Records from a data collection
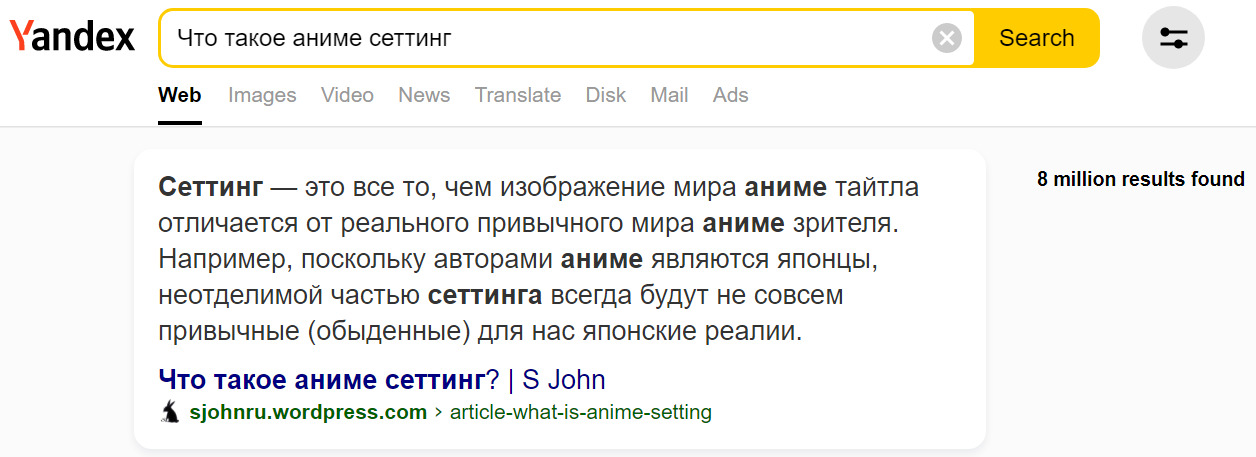The width and height of the screenshot is (1256, 457).
Task: Follow the article-what-is-anime-setting path link
Action: [x=580, y=412]
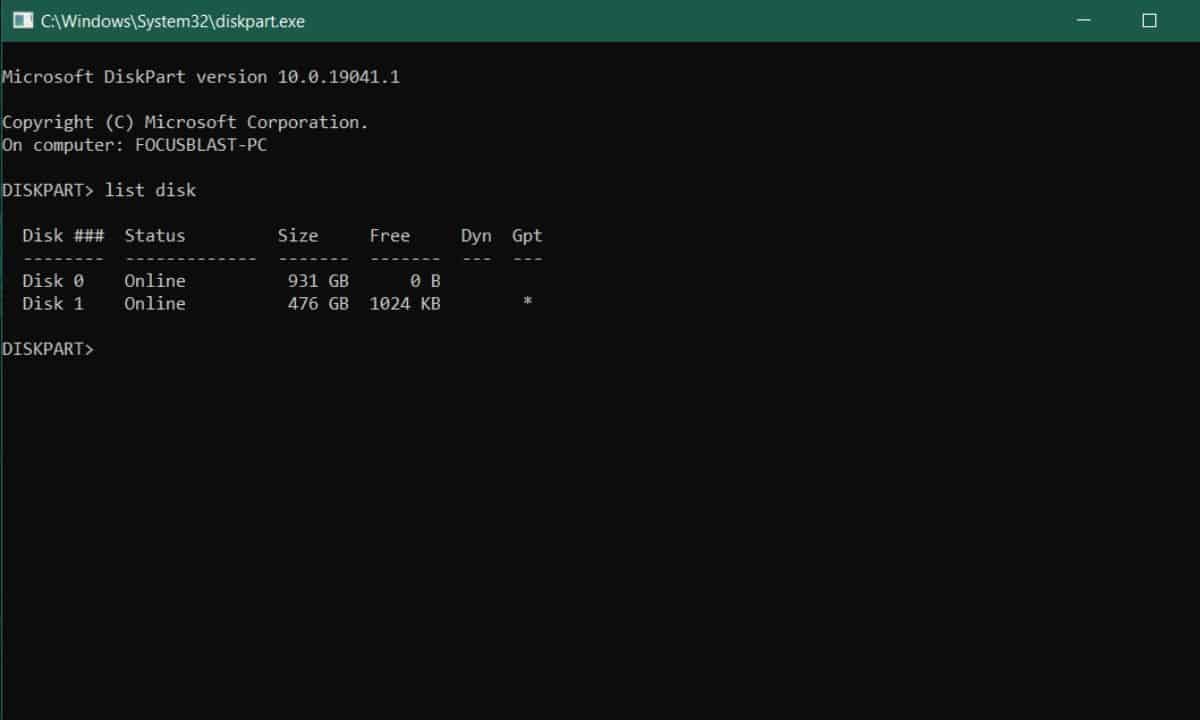Click the diskpart console icon in title bar

pyautogui.click(x=22, y=20)
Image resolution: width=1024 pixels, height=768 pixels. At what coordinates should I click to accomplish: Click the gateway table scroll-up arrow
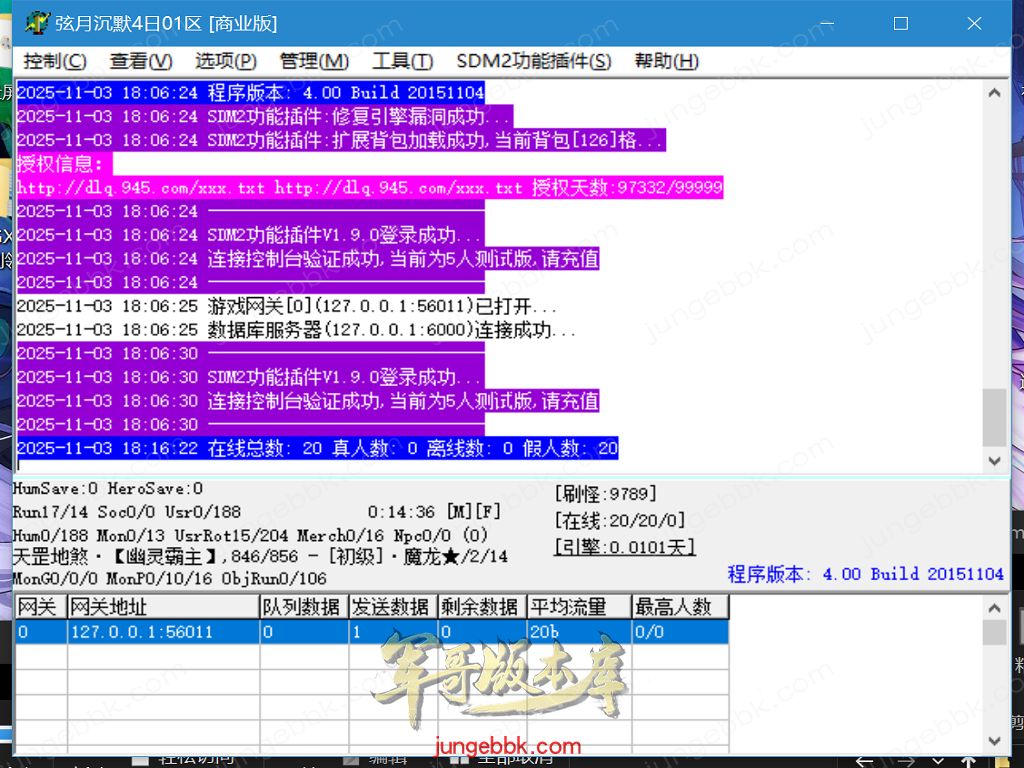(994, 607)
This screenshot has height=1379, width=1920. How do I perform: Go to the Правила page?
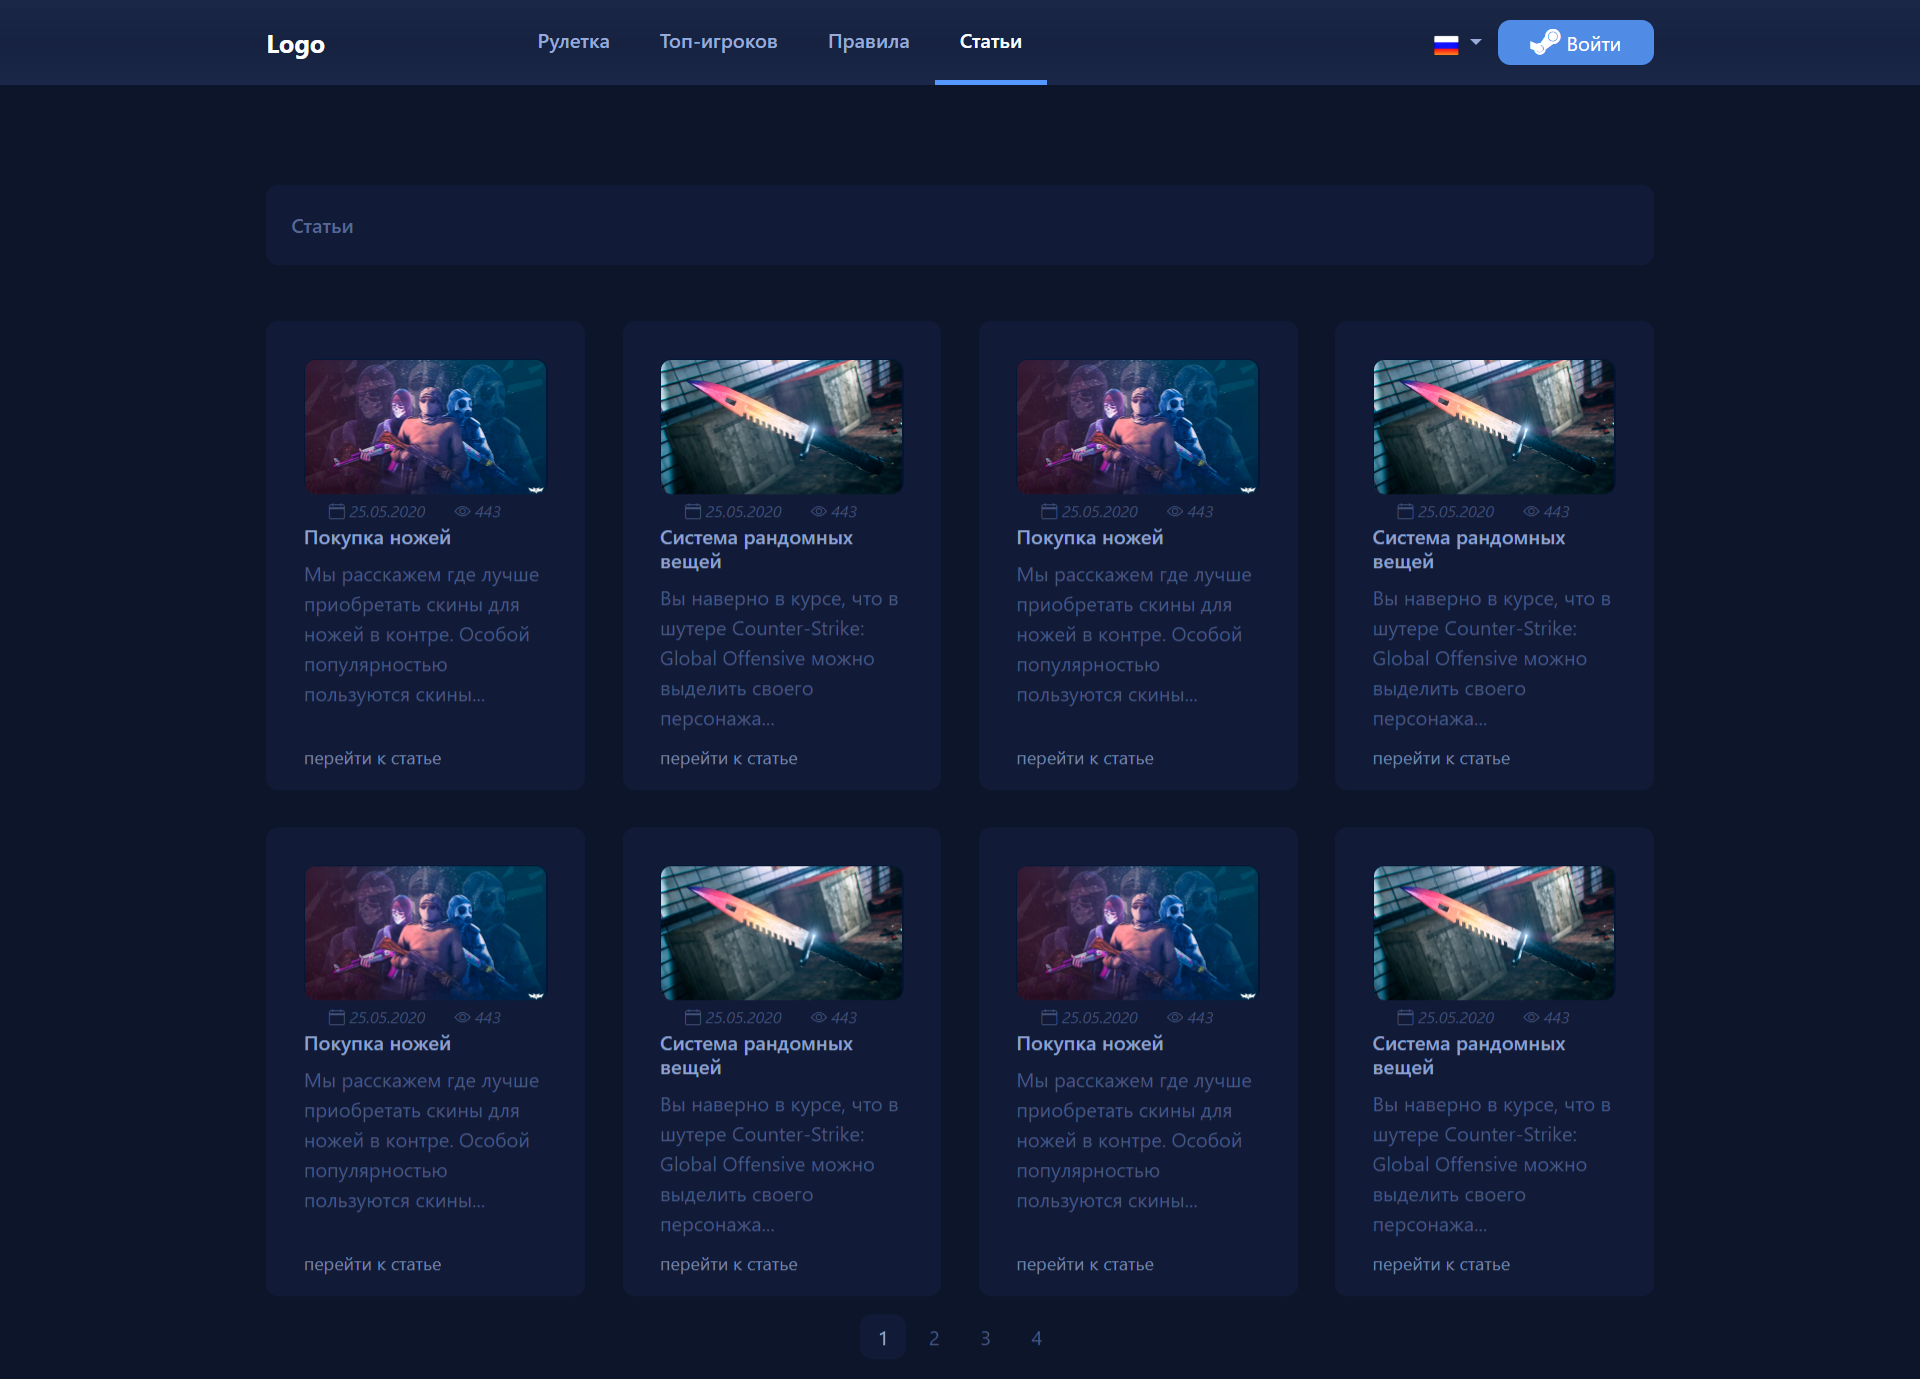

WORK TO COMPLETE >>
What is needed is an exact repeat of the lines from the one containing "Image resolution: width=1024" through the last line of the records above, both included, with pictures left out.

SOLVED PROBLEM >>
Image resolution: width=1024 pixels, height=768 pixels. At what coordinates should I click to accomplish: Click the gateway table scroll-up arrow
(994, 607)
This screenshot has height=1379, width=1920. How do I perform: Go to the Правила page?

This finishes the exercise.